ASSIGNED TASK> For each line below that contains the word "link", make a copy.

====== MATERIAL FOR THIS EXERCISE ======

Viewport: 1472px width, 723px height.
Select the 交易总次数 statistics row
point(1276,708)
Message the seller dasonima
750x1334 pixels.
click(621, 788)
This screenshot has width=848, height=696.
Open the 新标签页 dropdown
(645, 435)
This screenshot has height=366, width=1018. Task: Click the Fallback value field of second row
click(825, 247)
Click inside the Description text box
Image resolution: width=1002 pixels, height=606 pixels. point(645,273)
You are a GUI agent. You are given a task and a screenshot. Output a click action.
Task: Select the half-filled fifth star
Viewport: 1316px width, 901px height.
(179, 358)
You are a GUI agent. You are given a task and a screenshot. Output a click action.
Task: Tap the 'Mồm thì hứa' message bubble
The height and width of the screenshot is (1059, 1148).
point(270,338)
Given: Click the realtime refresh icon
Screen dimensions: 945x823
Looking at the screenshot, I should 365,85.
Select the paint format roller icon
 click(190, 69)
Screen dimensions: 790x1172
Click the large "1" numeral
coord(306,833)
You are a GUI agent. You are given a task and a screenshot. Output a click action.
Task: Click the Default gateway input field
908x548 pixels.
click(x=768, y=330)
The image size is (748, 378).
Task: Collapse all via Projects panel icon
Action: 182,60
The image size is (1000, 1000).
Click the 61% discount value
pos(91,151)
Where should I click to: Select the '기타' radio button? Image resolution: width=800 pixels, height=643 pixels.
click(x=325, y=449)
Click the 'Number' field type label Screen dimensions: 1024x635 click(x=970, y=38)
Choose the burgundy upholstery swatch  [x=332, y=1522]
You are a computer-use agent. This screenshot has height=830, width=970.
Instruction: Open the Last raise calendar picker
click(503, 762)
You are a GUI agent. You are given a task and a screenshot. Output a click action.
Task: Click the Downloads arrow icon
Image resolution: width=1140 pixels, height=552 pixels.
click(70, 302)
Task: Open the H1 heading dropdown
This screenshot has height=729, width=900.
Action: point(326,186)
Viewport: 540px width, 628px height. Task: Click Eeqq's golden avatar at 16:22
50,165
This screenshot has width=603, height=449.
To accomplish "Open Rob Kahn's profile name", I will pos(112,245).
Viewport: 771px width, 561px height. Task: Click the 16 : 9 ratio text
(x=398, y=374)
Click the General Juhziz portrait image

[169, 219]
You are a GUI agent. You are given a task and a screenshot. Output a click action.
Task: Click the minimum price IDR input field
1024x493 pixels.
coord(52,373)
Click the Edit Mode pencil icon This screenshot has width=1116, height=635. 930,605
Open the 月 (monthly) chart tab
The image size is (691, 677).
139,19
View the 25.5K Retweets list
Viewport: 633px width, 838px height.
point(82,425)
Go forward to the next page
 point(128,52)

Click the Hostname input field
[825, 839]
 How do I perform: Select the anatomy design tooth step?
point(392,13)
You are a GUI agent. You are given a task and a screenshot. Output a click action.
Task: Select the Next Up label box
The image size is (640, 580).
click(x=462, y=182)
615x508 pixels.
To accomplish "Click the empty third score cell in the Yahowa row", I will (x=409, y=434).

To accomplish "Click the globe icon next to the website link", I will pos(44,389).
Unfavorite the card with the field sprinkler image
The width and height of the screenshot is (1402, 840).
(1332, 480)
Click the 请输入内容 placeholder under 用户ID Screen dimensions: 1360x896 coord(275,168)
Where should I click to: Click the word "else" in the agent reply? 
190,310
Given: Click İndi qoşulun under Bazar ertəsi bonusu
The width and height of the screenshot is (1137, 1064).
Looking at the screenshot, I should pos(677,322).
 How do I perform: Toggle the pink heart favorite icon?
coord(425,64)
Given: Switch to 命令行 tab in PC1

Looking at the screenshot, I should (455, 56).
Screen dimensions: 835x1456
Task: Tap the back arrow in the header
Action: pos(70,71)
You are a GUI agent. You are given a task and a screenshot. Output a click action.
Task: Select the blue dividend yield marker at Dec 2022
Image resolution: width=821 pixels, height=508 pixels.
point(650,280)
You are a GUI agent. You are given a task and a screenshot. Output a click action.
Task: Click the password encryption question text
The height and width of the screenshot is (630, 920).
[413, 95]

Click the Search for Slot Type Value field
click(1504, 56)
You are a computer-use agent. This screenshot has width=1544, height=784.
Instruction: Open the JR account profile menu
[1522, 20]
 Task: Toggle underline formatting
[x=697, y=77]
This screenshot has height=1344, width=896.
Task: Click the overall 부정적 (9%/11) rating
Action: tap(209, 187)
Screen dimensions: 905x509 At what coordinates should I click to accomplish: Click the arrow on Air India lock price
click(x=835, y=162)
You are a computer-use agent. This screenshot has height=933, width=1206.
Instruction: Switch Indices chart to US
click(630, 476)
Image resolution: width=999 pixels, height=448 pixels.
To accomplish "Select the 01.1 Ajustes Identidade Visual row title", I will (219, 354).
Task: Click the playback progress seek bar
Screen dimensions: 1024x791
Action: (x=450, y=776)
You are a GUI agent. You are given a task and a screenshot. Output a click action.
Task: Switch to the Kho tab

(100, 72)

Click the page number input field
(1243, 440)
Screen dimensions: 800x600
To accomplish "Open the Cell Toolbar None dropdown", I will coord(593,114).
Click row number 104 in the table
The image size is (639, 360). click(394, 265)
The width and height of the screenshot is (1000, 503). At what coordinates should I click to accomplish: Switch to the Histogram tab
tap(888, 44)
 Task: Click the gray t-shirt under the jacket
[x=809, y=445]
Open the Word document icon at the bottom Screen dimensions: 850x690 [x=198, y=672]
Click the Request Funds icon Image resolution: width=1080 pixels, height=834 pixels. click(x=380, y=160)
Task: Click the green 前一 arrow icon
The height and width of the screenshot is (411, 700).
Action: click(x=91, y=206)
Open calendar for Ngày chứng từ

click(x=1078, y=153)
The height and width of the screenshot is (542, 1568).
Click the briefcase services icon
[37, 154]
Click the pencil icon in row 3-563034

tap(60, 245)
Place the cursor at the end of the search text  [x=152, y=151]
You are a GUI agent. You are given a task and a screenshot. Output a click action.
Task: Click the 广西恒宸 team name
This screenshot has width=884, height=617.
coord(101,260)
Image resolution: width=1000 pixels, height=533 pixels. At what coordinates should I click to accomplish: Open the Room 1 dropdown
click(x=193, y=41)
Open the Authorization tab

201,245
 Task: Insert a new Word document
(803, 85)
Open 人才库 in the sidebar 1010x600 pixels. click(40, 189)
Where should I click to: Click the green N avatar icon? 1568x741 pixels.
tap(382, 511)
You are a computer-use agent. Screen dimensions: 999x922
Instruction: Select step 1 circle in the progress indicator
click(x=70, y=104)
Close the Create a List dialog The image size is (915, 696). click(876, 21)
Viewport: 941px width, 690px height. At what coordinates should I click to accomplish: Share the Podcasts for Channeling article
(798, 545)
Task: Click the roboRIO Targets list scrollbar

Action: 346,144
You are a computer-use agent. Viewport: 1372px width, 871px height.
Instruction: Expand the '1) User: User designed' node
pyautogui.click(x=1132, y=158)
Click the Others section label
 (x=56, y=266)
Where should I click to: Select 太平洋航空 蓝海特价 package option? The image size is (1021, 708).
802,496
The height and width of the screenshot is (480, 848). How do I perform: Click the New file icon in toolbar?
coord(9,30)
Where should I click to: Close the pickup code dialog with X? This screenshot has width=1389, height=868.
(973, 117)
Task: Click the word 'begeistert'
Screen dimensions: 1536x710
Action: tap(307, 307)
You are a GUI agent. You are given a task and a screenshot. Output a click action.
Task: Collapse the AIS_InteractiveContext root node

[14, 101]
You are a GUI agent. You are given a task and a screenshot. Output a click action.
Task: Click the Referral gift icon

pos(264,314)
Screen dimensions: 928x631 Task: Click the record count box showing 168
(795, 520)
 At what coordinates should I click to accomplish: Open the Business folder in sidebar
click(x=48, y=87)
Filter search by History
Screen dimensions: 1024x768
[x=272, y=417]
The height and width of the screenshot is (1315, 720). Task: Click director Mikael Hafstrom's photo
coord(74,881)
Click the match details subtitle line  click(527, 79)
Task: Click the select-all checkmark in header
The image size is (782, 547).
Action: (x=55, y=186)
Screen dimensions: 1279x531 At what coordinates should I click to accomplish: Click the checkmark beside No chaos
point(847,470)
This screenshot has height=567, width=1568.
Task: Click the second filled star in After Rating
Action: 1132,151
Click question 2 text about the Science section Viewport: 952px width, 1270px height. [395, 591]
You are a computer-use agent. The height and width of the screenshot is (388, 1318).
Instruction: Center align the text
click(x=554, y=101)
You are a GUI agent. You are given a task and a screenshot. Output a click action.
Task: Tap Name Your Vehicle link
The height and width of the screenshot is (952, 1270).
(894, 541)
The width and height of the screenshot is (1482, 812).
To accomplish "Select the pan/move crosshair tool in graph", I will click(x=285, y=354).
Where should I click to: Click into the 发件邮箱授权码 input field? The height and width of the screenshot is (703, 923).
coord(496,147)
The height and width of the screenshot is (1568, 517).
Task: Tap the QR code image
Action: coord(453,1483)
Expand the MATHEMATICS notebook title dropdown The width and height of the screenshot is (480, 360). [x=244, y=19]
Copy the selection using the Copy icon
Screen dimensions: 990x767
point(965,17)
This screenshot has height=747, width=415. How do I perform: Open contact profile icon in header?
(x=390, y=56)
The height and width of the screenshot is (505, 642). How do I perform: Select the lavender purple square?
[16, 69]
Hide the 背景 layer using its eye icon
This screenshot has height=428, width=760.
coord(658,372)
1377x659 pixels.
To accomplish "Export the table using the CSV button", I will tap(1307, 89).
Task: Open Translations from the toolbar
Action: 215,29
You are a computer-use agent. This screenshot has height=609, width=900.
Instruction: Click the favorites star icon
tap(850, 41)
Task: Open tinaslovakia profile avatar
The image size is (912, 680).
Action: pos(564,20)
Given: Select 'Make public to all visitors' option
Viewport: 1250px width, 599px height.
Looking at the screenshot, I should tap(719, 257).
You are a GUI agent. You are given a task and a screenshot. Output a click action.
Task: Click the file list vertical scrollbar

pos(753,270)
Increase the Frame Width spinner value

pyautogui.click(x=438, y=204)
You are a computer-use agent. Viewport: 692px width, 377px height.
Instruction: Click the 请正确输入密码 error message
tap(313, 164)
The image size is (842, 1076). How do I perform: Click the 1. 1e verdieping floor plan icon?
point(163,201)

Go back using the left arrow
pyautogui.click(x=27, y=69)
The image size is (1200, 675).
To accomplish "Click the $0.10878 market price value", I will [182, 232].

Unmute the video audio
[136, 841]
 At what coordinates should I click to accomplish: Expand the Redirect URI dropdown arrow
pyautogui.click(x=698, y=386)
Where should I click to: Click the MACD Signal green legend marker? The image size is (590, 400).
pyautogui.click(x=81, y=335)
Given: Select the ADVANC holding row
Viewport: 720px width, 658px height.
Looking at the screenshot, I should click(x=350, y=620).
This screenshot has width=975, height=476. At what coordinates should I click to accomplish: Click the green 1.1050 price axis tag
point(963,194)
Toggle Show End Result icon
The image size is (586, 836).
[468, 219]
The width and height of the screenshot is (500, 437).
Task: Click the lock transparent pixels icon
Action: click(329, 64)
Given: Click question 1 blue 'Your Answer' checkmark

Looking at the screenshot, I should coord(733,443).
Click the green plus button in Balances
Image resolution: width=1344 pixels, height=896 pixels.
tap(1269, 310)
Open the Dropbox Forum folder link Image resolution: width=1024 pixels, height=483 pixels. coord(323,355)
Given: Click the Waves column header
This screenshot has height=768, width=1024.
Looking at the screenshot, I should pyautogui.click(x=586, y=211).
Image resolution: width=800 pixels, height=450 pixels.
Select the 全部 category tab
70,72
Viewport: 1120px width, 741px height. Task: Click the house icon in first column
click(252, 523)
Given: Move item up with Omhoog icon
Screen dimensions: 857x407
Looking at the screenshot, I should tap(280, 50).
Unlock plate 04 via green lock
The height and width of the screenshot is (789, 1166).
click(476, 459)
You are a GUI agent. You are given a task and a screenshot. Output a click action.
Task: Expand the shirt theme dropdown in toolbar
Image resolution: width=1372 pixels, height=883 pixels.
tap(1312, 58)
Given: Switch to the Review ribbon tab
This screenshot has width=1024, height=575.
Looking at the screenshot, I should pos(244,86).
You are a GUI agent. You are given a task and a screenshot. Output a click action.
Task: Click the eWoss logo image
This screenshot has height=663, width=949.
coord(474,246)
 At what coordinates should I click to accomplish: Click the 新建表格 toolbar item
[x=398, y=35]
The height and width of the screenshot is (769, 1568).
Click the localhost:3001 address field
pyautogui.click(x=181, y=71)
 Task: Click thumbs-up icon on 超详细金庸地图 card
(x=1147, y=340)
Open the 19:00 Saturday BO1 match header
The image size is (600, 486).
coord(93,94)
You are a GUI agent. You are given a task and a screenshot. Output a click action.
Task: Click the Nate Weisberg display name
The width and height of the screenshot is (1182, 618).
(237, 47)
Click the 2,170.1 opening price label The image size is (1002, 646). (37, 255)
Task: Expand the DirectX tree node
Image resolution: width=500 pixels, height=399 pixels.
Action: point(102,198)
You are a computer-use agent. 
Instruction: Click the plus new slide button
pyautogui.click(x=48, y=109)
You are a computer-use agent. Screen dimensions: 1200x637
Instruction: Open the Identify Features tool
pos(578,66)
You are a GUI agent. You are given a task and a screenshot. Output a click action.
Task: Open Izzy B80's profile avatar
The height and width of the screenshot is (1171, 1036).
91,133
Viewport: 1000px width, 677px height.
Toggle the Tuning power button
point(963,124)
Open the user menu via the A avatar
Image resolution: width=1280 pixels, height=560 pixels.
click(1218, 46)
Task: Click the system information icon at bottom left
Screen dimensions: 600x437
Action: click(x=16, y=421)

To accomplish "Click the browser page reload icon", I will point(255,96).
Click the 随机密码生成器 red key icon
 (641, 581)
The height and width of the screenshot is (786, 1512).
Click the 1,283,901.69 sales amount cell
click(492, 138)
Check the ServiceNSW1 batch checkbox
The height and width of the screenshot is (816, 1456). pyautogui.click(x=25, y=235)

======

TASK OUTPUT>
To accomplish "Click the globe icon next to the website link", I will pos(44,389).
Task: Tap Name Your Vehicle link
Open the Dropbox Forum folder link Image resolution: width=1024 pixels, height=483 pixels. coord(323,355)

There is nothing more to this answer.